**DIRECTIONS**
Your task is to filter the data below down to the lines holding "pixels".

[Data entries]
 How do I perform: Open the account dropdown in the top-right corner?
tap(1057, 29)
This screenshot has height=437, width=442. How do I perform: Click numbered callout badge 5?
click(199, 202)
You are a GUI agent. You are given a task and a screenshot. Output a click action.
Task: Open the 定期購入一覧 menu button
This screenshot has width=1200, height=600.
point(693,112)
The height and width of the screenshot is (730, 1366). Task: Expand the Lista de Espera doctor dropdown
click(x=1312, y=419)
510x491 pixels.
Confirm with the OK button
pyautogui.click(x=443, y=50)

* * *

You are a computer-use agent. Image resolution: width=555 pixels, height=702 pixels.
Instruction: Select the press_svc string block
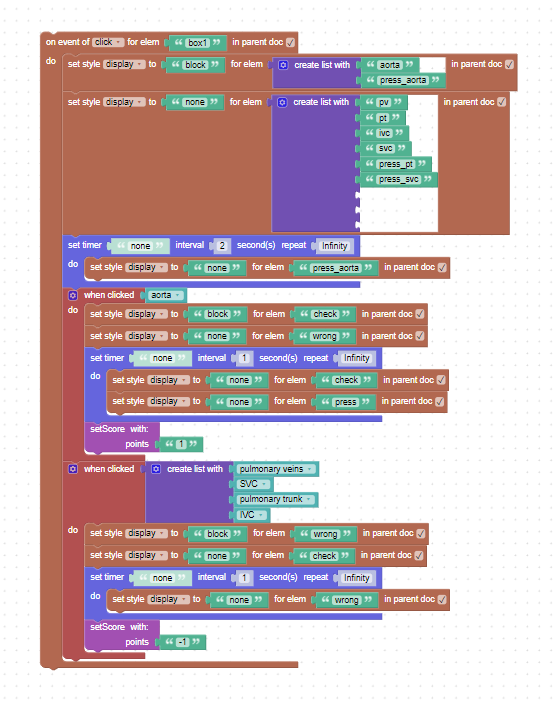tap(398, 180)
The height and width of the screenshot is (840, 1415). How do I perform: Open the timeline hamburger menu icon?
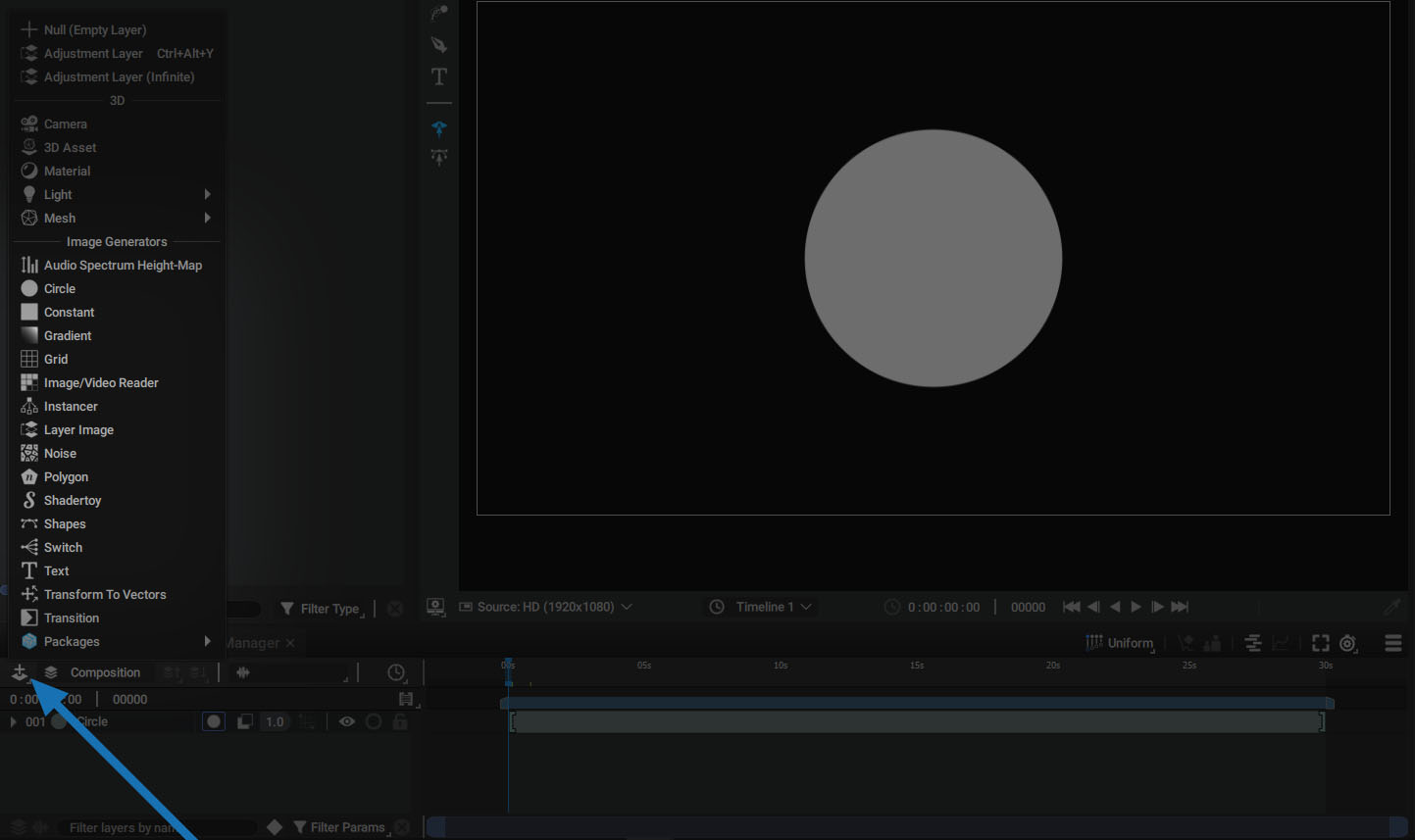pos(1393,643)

**ANSWER SPACE**
510x491 pixels.
You are a computer-use agent. Image resolution: width=555 pixels, height=702 pixels.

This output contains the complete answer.